Department of Computer Science, Penn State Harrisburg, Middletown, PA 17057, United States of America.
Department and Mathematics and Computer Sceince, Westmont College, Santa Barbara, CA 93108, United States of America.
Phys Biol. 2023 May 30;20(4). doi: 10.1088/1478-3975/acd6cd.
Classical normal mode analysis (cNMA) is a standard method for studying the equilibrium vibrations of macromolecules. A major limitation of cNMA is that it requires a cumbersome step of energy minimization that also alters the input structure significantly. Variants of normal mode analysis (NMA) exist that perform NMA directly on PDB structures without energy minimization, while maintaining most of the accuracy of cNMA. Spring-based NMA (sbNMA) is such a model. sbNMA uses an all-atom force field as cNMA does, which includes bonded terms such as bond stretching, bond angle bending, torsional, improper, and non-bonded terms such as van der Waals interactions. Electrostatics was not included in sbNMA because it introduced negative spring constants. In this work, we present a way to incorporate most of the electrostatic contributions in normal mode computations, which marks another significant step toward a free-energy-based elastic network model (ENM) for NMA. The vast majority of ENMs are entropy models. One significance of having a free energy-based model for NMA is that it allows one to study the contributions of both entropy and enthalpy. As an application, we apply this model to study the binding stability between SARS-COV2 and angiotensin converting enzyme 2 (or ACE2). Our results show that the stability at the binding interface is contributed nearly equally by hydrophobic interactions and hydrogen bonds.

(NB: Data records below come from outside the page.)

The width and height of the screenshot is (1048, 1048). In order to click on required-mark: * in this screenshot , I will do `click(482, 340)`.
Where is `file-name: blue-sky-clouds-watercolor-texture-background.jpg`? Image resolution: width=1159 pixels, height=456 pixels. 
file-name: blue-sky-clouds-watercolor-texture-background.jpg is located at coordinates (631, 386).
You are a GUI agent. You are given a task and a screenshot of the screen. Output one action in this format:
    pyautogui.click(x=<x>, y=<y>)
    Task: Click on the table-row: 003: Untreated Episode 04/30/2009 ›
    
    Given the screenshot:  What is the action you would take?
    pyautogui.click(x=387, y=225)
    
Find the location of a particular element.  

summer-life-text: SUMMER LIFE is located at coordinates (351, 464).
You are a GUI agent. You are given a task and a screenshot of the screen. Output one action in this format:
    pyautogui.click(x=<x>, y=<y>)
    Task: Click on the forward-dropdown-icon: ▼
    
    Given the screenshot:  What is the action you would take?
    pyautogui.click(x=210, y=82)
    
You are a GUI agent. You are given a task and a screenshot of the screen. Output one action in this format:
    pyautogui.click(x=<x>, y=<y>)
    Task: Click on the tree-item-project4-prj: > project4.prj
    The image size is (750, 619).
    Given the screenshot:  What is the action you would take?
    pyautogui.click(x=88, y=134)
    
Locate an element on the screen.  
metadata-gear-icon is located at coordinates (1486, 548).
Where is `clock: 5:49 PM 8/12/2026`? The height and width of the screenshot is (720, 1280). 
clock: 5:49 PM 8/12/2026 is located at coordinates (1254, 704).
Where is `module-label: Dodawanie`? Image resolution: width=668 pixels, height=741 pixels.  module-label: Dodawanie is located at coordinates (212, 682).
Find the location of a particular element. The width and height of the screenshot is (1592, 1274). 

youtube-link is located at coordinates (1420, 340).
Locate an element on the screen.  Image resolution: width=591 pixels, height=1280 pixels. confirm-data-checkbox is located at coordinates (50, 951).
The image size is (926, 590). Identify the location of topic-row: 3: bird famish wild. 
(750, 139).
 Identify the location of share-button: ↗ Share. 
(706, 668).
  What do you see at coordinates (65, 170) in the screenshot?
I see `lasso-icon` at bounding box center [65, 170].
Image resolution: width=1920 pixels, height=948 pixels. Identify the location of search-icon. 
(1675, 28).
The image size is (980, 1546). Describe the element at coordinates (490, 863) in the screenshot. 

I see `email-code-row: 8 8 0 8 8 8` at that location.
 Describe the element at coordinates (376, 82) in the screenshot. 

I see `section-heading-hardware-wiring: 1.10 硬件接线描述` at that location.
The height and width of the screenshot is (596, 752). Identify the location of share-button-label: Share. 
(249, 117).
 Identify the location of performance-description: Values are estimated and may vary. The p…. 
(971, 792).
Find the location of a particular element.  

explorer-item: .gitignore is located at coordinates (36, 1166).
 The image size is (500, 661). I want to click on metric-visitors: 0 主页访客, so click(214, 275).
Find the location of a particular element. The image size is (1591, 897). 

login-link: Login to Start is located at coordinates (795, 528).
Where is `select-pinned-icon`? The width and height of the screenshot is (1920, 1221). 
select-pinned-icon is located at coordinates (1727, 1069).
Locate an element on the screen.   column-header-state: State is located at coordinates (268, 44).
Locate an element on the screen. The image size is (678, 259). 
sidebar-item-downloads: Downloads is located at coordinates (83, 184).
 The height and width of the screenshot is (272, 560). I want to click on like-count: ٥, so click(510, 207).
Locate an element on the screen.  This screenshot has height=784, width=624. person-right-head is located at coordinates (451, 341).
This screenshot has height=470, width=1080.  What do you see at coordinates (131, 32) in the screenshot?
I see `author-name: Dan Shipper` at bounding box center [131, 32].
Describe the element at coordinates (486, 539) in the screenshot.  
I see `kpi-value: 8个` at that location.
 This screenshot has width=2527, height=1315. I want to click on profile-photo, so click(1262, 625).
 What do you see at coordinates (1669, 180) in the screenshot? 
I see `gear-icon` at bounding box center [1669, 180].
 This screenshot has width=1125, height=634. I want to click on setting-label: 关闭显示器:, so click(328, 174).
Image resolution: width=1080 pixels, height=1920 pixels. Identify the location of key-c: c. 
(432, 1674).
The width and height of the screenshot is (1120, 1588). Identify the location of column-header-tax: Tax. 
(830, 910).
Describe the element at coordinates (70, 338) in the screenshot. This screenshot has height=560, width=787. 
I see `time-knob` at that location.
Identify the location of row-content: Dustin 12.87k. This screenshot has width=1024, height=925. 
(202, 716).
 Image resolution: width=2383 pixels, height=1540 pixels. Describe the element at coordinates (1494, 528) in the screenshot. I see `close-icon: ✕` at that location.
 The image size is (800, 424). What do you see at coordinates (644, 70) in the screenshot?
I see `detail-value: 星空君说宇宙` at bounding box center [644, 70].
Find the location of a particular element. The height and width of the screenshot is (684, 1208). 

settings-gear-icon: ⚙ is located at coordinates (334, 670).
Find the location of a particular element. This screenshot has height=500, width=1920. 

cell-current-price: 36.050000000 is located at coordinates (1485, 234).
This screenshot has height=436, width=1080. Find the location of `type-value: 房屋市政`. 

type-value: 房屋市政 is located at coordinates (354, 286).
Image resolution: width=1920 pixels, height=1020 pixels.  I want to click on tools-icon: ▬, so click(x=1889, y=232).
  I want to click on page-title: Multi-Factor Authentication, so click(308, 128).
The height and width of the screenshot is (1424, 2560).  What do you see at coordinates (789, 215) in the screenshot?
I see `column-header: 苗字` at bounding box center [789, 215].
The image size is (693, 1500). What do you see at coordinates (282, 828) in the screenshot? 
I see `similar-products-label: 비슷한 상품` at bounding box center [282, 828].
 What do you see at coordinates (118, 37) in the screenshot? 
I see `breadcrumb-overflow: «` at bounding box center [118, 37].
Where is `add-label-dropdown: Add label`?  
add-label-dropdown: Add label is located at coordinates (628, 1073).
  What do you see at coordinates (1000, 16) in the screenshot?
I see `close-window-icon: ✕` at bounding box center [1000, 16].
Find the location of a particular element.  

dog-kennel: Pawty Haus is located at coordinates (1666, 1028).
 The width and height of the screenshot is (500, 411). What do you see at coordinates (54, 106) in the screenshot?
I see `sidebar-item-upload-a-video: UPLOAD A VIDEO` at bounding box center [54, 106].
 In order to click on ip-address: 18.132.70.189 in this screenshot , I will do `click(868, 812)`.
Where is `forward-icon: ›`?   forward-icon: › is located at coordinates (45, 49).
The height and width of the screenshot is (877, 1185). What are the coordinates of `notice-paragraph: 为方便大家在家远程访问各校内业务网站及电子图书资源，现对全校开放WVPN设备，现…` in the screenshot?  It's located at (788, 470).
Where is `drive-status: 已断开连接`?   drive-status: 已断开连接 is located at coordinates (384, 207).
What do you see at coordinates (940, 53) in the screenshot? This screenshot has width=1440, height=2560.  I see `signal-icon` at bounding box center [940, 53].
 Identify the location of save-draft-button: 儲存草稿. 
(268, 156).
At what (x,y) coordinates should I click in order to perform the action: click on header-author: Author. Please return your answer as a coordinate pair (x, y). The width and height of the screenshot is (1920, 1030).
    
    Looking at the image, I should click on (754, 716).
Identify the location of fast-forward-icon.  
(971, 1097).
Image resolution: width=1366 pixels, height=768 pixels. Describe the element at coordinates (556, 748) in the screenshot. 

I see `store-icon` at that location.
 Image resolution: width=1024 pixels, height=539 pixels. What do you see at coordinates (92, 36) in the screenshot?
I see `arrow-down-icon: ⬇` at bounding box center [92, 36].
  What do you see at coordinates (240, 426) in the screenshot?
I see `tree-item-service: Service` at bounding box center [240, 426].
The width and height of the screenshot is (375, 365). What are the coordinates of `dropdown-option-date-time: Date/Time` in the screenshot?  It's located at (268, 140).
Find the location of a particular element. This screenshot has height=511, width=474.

经典正则模态分析(cNMA)是研究大分子平衡振动的标准方法。cNMA 的一个主要限制是它需要进行繁琐的能量最小化步骤,这也会显著改变输入结构。存在一些正则模态分析(NMA)的变体,可以直接在 PDB 结构上进行 NMA,而无需能量最小化,同时保持 cNMA 的大部分准确性。基于弹簧的 NMA(sbNMA)就是这样一种模型。sbNMA 像 cNMA 一样使用全原子力场,其中包括键伸缩、键角弯曲、扭转、非规范和非键相互作用,如范德华相互作用。静电相互作用没有包含在 sbNMA 中,因为它引入了负的弹簧常数。在这项工作中,我们提出了一种在正则模态计算中纳入大部分静电贡献的方法,这标志着朝着基于自由能的弹性网络模型(ENM)进行 NMA 的又一个重要步骤。绝大多数 ENM 都是熵模型。对于 NMA 具有基于自由能的模型的一个重要意义是,它允许研究熵和焓的贡献。作为应用,我们将该模型应用于研究 SARS-COV2 与血管紧张素转化酶 2(或 ACE2)之间的结合稳定性。我们的结果表明,结合界面的稳定性几乎由疏水力和氢键相等地贡献。